Your assignment: Where the line containing "Task: Select the Parity value None" appears in the records below, begin there and write out each line exactly until the last one, and nothing more.

Exercise inputs:

━━━━━━━━━━━━━━━━━━━━

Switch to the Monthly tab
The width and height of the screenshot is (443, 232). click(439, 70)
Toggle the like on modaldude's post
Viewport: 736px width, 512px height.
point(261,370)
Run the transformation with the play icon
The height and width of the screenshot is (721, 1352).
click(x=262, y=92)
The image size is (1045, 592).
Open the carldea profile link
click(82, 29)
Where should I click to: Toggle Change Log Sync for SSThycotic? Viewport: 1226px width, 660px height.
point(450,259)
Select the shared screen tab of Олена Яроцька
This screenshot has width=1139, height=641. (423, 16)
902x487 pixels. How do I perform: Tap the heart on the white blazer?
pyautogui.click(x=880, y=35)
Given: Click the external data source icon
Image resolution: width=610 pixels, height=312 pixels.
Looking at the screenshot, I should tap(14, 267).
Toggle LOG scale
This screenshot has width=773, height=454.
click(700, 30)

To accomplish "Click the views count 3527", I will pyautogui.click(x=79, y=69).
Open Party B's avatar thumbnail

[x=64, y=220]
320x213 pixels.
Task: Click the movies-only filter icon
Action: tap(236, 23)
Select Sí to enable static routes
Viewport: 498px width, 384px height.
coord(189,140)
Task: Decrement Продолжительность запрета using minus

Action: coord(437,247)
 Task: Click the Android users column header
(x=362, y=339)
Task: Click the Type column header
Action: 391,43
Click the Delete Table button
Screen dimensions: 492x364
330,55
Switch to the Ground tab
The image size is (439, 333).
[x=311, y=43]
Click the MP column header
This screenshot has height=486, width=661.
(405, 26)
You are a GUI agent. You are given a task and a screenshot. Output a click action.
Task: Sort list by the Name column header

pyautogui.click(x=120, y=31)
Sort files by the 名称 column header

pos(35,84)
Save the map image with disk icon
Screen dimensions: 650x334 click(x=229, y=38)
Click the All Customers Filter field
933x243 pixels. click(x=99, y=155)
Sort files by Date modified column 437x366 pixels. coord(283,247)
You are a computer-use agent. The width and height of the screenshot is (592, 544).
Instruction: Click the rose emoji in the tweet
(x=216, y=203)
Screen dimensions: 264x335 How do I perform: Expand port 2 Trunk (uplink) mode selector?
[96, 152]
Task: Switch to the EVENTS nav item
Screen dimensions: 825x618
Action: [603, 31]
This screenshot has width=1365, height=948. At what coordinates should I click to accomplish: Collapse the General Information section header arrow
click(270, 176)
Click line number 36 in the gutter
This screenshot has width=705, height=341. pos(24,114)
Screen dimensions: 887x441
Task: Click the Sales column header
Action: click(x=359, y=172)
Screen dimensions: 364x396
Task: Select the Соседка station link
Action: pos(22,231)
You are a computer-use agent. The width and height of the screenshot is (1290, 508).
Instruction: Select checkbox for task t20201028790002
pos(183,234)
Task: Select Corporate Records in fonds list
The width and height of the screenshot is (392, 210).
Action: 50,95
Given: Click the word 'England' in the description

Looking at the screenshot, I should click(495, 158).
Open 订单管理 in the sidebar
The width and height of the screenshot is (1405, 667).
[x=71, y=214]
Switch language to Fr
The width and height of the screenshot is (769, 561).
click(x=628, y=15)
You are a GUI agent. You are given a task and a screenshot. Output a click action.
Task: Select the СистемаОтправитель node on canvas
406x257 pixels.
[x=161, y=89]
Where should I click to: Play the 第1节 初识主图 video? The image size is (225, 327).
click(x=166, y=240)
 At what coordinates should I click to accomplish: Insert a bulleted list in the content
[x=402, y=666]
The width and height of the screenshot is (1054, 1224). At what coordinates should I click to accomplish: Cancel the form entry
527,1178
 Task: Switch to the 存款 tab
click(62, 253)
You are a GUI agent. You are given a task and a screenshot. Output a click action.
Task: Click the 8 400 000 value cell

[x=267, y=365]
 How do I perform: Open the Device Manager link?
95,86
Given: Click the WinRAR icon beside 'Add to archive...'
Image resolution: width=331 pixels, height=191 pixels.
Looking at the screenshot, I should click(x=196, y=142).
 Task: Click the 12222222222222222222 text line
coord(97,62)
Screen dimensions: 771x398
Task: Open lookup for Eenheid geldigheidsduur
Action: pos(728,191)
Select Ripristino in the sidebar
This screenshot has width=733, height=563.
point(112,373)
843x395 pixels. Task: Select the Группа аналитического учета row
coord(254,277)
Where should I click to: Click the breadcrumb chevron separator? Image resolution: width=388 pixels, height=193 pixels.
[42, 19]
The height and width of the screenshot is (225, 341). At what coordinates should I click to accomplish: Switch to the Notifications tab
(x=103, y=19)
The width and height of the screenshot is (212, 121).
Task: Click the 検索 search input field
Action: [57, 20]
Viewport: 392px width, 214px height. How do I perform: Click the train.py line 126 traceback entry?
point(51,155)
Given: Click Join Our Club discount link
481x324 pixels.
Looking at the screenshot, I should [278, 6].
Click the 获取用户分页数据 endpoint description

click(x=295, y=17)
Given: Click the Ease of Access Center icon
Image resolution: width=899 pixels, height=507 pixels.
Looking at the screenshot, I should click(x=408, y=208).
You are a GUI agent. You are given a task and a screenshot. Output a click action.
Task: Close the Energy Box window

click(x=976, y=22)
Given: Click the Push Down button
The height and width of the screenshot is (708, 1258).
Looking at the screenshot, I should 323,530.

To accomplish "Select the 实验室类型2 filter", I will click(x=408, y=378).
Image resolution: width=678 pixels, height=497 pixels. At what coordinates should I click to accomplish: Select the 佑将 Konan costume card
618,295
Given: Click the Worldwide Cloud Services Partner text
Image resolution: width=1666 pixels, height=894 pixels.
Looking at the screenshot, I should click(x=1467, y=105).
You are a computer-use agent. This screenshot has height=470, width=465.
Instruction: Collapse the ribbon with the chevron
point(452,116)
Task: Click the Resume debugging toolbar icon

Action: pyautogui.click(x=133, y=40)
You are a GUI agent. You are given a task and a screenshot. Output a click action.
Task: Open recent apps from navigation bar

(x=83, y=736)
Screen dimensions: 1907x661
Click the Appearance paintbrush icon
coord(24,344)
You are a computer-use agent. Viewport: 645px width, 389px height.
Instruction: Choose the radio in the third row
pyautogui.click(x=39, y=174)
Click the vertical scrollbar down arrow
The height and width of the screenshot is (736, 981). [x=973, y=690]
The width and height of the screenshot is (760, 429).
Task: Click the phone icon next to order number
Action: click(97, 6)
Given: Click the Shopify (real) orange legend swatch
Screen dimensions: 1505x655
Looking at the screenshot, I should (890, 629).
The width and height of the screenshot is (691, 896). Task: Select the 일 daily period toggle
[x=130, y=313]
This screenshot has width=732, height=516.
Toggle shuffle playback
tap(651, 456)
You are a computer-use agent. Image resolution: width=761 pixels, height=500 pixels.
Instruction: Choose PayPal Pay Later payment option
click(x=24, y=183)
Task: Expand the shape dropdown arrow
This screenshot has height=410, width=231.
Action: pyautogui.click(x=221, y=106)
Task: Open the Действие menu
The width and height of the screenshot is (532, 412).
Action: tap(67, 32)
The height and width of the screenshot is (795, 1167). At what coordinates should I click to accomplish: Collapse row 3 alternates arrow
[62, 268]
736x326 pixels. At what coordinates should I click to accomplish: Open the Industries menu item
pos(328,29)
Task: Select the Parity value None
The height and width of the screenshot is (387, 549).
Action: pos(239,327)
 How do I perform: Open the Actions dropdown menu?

━━━━━━━━━━━━━━━━━━━━

Result of the task:
Task: Select the Parity value None
The height and width of the screenshot is (387, 549).
Action: pos(239,327)
 How do I perform: Open the Actions dropdown menu?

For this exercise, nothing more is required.